Dataset:

..........

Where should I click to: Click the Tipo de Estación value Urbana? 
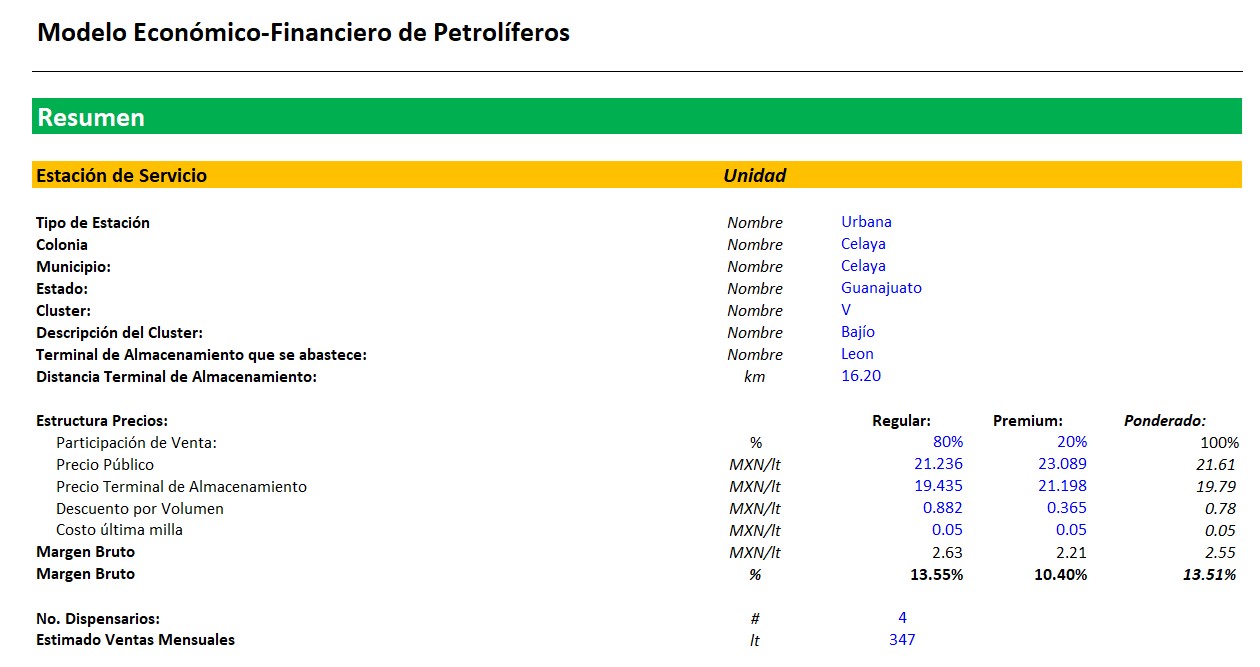[866, 222]
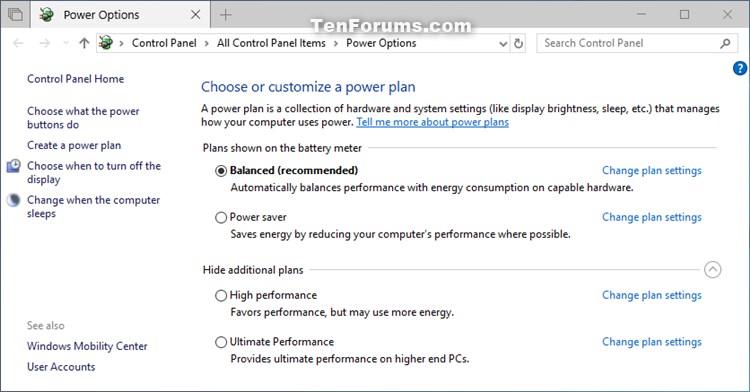Click the refresh icon in address bar
The height and width of the screenshot is (392, 750).
518,44
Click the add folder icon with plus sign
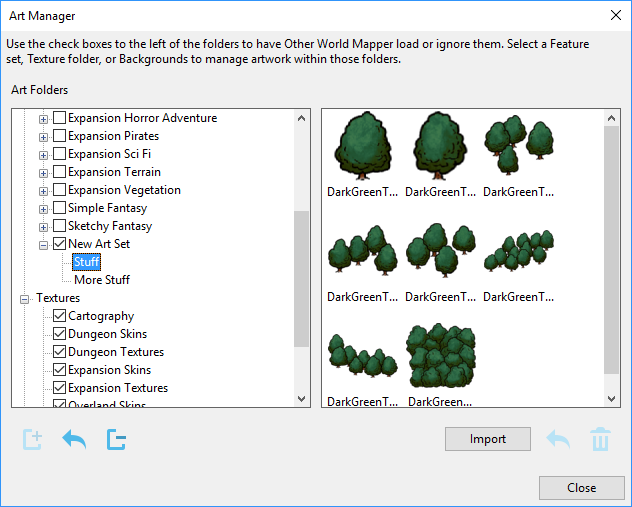Screen dimensions: 632x507 [x=33, y=439]
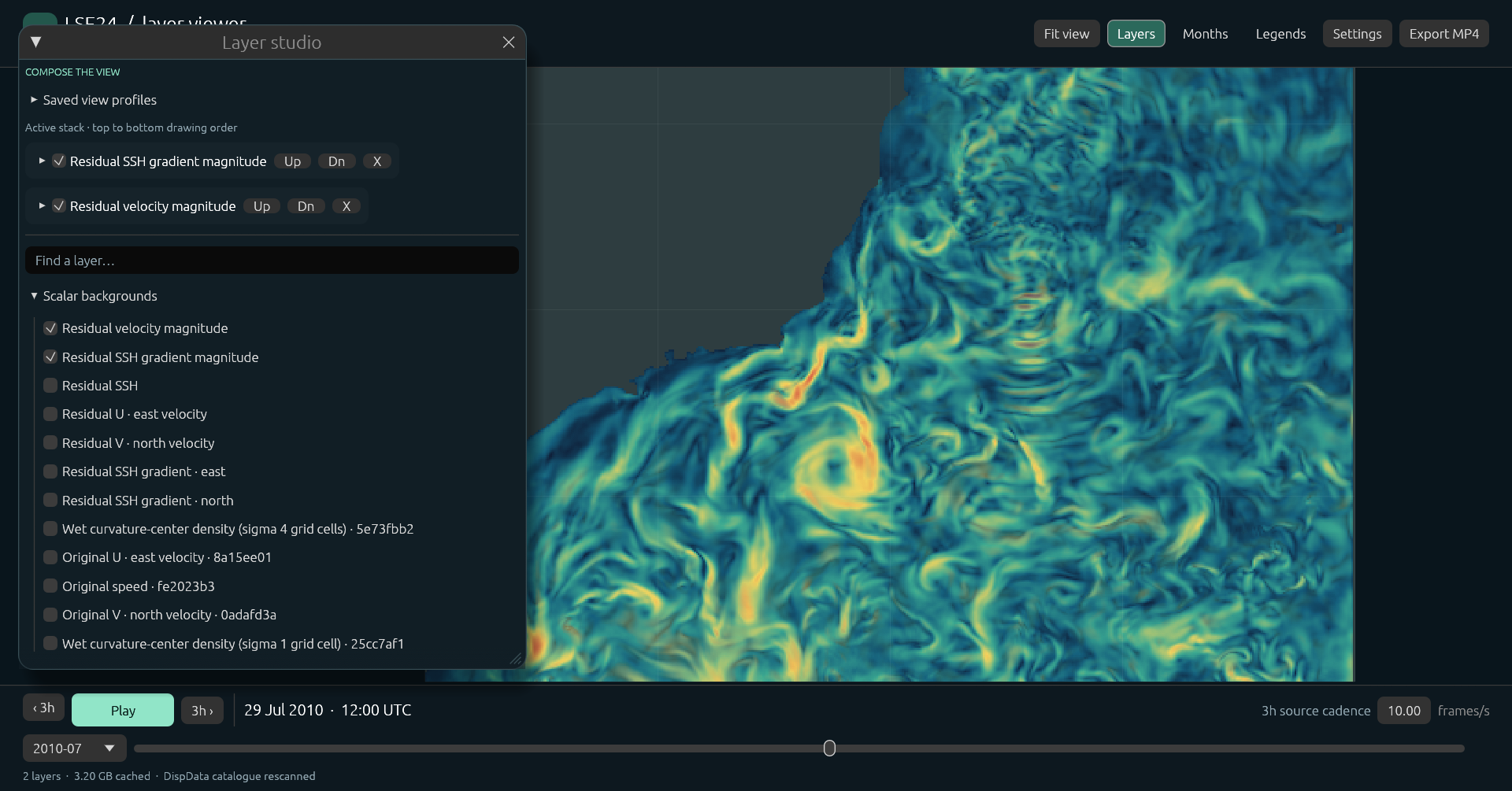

..........

What is needed: Leaving the pictures aside, give back all the records exactly as they are.

Answer section:
Where should I click to: Click the Tipo de Estación value Urbana? 
[866, 222]
Click the refresh icon in address bar
The height and width of the screenshot is (392, 750).
518,44
Click the add folder icon with plus sign
Screen dimensions: 632x507 [x=33, y=439]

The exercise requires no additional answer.